WHAT NEEDS TO BE DONE
Looking at the listing below, retype exactly the lines starting at the one containing "Task: Select size US 5 priced at $670" and ending at the one containing "Select the yellow 记忆摘要 node", both included, and nothing else.

RECORDS SUPPLIED
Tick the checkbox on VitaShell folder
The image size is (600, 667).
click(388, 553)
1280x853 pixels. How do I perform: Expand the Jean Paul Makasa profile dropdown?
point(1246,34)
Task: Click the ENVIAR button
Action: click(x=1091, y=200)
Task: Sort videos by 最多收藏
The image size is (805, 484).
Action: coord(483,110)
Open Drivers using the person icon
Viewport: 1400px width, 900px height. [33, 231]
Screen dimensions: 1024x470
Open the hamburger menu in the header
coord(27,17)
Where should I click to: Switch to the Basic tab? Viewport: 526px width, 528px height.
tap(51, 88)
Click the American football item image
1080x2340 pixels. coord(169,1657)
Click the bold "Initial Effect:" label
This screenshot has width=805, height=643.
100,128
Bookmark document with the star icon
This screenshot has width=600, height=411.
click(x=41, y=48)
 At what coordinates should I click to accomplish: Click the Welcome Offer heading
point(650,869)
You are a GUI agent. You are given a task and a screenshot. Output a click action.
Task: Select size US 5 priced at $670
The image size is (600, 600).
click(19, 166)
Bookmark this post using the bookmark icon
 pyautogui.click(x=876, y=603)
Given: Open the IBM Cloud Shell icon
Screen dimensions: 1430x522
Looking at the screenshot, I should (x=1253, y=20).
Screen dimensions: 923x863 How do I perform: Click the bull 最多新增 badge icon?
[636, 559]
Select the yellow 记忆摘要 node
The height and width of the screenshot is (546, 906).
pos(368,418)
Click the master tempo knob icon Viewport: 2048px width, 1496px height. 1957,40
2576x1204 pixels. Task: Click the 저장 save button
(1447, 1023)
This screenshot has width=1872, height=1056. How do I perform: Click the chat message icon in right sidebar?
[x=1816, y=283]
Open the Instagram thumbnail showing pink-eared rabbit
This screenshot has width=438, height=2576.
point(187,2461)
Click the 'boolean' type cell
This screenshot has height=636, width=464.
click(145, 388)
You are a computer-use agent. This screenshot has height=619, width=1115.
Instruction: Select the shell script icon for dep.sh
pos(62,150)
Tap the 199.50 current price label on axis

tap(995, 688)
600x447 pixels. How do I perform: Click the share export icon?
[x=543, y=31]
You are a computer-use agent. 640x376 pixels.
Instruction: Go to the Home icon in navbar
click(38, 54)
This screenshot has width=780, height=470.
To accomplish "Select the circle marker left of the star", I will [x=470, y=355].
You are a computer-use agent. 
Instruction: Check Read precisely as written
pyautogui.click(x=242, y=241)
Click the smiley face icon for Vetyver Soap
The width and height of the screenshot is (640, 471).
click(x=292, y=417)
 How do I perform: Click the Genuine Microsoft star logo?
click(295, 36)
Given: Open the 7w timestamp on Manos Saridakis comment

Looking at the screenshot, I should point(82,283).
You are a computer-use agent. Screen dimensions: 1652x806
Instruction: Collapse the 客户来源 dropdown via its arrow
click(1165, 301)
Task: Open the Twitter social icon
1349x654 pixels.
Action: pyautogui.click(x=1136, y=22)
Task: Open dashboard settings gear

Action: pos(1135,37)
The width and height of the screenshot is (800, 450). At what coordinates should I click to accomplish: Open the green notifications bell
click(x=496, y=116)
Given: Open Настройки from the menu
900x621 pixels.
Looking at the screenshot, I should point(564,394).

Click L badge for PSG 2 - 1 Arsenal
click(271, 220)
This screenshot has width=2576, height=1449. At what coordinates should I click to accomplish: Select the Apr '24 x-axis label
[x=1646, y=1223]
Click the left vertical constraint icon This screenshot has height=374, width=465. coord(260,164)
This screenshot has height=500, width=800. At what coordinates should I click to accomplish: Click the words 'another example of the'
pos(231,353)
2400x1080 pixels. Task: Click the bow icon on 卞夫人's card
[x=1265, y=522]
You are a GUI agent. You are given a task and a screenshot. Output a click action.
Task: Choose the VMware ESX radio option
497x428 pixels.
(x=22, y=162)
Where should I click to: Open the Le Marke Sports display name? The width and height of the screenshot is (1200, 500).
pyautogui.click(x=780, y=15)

ANSWER TO THIS TASK
Task: Select size US 5 priced at $670
The image size is (600, 600).
click(19, 166)
Bookmark this post using the bookmark icon
 pyautogui.click(x=876, y=603)
Given: Open the IBM Cloud Shell icon
Screen dimensions: 1430x522
Looking at the screenshot, I should (x=1253, y=20).
Screen dimensions: 923x863 How do I perform: Click the bull 最多新增 badge icon?
[636, 559]
Select the yellow 记忆摘要 node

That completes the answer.